You are viewing a plain text version of this content. The canonical link for it is here.
Posted to xindice-users@xml.apache.org by Adrian Petru Dimulescu <ad...@free.fr> on 2002/07/01 00:07:38 UTC
UTF8 encoding
hello,
i have recently posted some messages on iso-8859-2 encoding problems.
trying to solve that problem I encoded the latin2 xml document as UTF-8 and
did an AddDocument to xindice.
the behaviour is similar: the characters which happen to be in the iso-8859-1
(è, â, î) are alright. the ones that are specific to 8859-2 are replaced by
"?". this happens in the very file where XIndice holds its database.
this is probably caused by opening a Writer somewhere in the I/O part of
XIndice (i have not found yet the code which actually does this ) without
specifying an encoding.
as the default encoding is usually iso-8859-1, the latin2 texts are improperly
handled.
indeed, a solution is changing the file.encoding property for Java. for
instance, if i call java this way:
java -Dfile.encoding=utf-8
the problem disappears: the latin2 text is stored as utf-8 in the xindice db,
which is ok for me.
I wonder it would not be more proper to allow the user to choose the encoding
in which his text will be stored, and do something like:
Writer writer = new ...Writer(outputStream, "my-encoding-here")
in the I/O code of XIndice.
or, even better, look at the <?xml version=1.0 encoding="my-encoding-here" ?>
and use the given encoding when storing the document into XIndice.
otherwise, the majority will use, without knowing, the default encodings of
their machines.
best regards,
adrian.

- - - - - - -

STATED PROBLEM:
Reproduce verbatim the portion of the mailing-list post on UTF-8 encoding in Xindice that begins with the words "as the default" and ends with "is ok for me.".

SUPPLIED MATERIAL:
- - - - - - -

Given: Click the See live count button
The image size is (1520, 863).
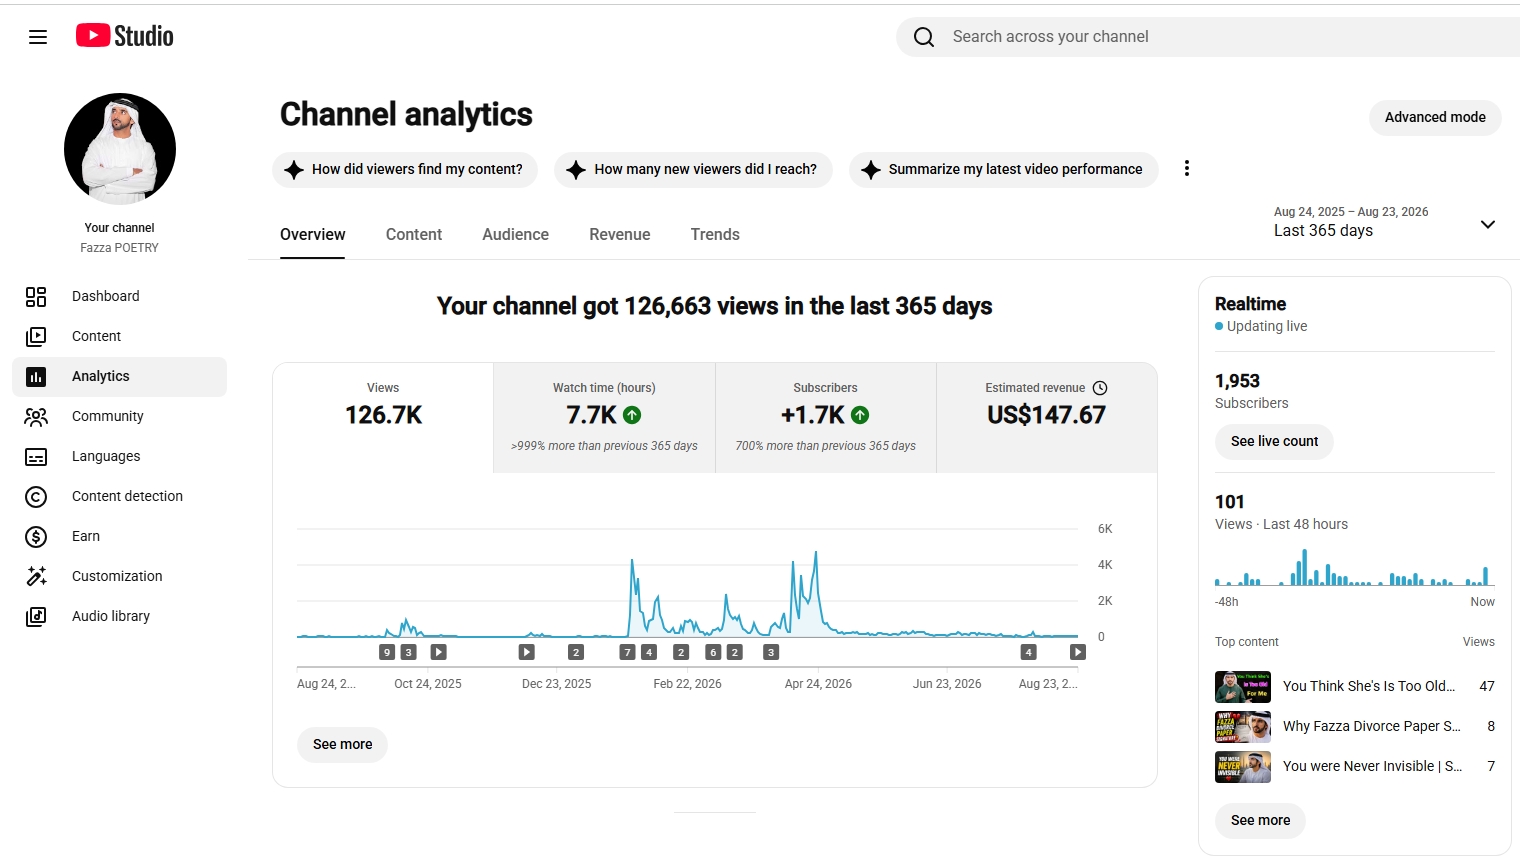Looking at the screenshot, I should tap(1274, 441).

- - - - - - -

SOLUTION TO THIS EXERCISE:
as the default encoding is usually iso-8859-1, the latin2 texts are improperly
handled.
indeed, a solution is changing the file.encoding property for Java. for
instance, if i call java this way:
java -Dfile.encoding=utf-8
the problem disappears: the latin2 text is stored as utf-8 in the xindice db,
which is ok for me.